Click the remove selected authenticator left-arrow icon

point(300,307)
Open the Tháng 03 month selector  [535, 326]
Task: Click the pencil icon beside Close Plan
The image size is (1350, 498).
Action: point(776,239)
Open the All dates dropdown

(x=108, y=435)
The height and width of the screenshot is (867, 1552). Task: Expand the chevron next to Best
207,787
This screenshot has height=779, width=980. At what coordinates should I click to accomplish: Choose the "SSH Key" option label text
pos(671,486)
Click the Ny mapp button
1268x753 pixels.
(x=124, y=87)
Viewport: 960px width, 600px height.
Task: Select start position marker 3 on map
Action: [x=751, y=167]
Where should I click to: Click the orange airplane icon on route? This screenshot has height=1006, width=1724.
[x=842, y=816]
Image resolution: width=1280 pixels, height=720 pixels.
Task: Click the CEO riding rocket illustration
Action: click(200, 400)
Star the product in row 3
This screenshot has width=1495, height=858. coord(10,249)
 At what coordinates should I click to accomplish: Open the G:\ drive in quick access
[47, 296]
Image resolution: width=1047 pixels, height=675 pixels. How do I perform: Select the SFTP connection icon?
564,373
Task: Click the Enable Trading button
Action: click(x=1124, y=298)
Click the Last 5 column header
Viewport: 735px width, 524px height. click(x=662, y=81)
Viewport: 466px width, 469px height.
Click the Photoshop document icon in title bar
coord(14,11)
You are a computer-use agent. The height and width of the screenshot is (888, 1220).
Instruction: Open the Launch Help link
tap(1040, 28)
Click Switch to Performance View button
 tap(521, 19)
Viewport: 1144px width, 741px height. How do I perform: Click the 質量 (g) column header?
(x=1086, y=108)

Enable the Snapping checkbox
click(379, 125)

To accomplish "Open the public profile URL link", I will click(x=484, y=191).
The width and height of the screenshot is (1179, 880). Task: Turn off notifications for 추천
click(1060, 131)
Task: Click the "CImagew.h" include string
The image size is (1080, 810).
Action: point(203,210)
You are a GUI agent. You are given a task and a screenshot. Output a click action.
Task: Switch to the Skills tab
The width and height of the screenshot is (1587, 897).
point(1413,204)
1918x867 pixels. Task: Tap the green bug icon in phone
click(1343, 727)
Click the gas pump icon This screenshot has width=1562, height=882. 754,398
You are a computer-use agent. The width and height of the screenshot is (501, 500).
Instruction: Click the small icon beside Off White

#### Your assignment:
Report the number of lines in these entries that hold the word "computer". Add nothing else.

#### Answer to the exercise:
2